Weekly market update 18 February – Dollar maintained its strength amidst Russian-Ukraine tensions, investors focus on upcoming RBNZ policy meeting in anticipation of further rate hikes

Weekly market update 18th February – Dollar maintained its strength amidst Russian-Ukraine tensions, investors focus on upcoming RBNZ policy meeting in anticipation of further rate hikes

1. The Dollar maintained above the 96 level by the end of last week as investors and traders monitored the evolving situation between Russia and Ukraine. The Russia-Ukraine standoff continues to see escalating tensions, and the U.S. Secretary of State Anthony Blinken agreed to meet with Russian foreign minister Sergei Lavrov next week. Additionally, Fed policymakers continue to reinforce the view that the target range for the federal funds rate should be raised soon, and that further tightening of monetary policy could be faster than the post-2015 period if inflation does not slow down. The Federal Reserve will also continue to reduce the pace of net monthly asset purchases, eventually stopping purchases by early March. Moving forward, the dollar looks to maintain its strength against other currencies as the world continues to watch the developing situation between Russia and Ukraine. The general consensus is also for the Fed to raise the federal funds rate sometime in March. In the coming week, investors will mostly be looking at preliminary GDP data release for a gauge on the performance and recovery of the U.S. economy thus far, as well as the core PCE price index for an idea of inflationary pressures in consumer markets.

2. The Euro and Pound both underperformed against the stronger U.S. dollar over the week. Specifically, the Euro weakened to $1.133 over the week as the Russia-Ukraine situation continues to reduce appetite for risk-on currencies in such uncertain times. Nevertheless, ECB President Christine Lagarde has reiterated that any change to the central bank’s policy will be gradual, leading most money markets to expect a 10 basis-point hike in interest rates by the next ECB meeting in June. Until such expectations are confirmed, we expect the Euro to continue underperforming against the Dollar. Going forward, the release of flash manufacturing and services PMI in Germany will be watched closely by investors as a gauge of how the major economy in the bloc is faring. On the other side of the Atlantic, the Sterling is also facing similar pressures against the Dollar, trading just slightly below the $1.36 level before the week ended.
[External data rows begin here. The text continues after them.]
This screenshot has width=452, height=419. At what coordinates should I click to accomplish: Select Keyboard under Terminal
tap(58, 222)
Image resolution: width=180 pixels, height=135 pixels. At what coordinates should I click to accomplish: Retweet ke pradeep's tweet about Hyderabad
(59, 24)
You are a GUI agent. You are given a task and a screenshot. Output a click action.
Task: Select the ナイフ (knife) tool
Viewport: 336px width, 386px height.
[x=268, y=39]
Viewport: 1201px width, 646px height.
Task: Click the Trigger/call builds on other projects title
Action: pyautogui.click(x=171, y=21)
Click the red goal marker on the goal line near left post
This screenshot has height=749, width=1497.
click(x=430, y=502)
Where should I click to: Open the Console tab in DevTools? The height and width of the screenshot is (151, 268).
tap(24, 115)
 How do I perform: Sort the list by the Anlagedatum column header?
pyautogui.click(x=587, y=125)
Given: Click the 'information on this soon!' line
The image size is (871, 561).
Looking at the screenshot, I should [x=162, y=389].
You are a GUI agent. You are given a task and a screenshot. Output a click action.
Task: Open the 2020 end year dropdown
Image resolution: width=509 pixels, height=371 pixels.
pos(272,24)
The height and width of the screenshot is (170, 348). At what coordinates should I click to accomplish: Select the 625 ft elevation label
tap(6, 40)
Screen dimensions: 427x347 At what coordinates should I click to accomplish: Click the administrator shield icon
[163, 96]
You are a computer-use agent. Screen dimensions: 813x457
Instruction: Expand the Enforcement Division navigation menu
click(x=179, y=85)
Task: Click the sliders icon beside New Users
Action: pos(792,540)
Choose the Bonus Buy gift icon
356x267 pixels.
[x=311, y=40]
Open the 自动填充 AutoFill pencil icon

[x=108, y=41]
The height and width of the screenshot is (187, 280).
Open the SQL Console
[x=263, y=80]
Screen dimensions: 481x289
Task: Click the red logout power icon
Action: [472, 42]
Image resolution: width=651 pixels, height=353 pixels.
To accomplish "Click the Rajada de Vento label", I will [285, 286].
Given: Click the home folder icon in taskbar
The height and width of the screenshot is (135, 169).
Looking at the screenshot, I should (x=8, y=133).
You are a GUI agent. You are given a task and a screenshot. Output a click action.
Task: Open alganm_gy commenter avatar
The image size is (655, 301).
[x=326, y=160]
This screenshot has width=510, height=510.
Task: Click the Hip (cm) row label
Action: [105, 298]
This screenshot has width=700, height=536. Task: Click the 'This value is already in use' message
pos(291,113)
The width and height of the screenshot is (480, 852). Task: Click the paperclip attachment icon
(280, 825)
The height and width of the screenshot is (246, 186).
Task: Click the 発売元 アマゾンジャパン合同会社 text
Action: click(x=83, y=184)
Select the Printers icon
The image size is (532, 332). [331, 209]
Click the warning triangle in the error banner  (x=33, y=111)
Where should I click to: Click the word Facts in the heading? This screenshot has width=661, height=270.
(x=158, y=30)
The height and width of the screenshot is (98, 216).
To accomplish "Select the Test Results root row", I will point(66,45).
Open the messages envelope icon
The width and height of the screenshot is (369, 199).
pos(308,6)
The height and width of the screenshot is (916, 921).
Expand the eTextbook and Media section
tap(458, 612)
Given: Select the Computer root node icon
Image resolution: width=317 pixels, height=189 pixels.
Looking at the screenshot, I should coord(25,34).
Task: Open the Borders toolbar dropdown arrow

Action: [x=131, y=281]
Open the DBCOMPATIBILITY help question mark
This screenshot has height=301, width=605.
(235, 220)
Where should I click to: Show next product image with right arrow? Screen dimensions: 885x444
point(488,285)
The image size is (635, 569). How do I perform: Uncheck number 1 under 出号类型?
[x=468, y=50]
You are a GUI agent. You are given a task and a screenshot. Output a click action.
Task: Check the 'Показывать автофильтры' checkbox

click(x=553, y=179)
Latest data releases showed that the U.K. inflation rate unexpectedly accelerated to 5.5% in January, which was higher than market expectations of 5.4%, and general expectations are for inflation to peak at 7.25% by April. Additionally, real earnings in the U.K. labour market was shown to have dropped by 1.2%. Hence, general market consensus is for the BOE to hike its policy rate for the third time in its next policy meeting in March. During the week, monetary policy report hearings from the BOE will be watched closely for any hints of how the BOE’s stance on monetary policy will be like in the coming months.

3. Commodity currencies generally underperformed against the stronger Dollar over the week. The only exception is the Kiwi Dollar, which appreciated past $0.688 over the week in anticipation of the upcoming RBNZ policy meeting, during which market expectations are for the RBNZ to hike rates by another 25 basis points. Moreover, the latest data showed that New Zealand’s unemployment rate fell to 3.2%, and the inflation rate spiked to a 3-decade high of 5.9%, further cementing the general consensus of rate hikes in the upcoming meeting. However, the Aussie fell below $0.719 by Friday market close, while the Canadian dollar also saw a 0.31% underperformance against the stronger greenback over the week. Looking ahead, commodity currencies could remain under pressure with the Dollar’s strength expected to hold in the coming weeks. On the other hand, crude oil prices pared losses to trade around $91.40 per barrel at the end of last week, and prices are expected to stay within this range even with possible inflows of Iranian oil exports, due to geopolitical uncertainties and tight global supplies. Gold prices held around $1,900 per ounce, benefitting from the uncertain climate as a traditional safe-haven asset. However, with the strengthening dollar and impending rate hikes potentially reducing its appeal as a non-yielding asset, the upside on gold prices could be capped going forward.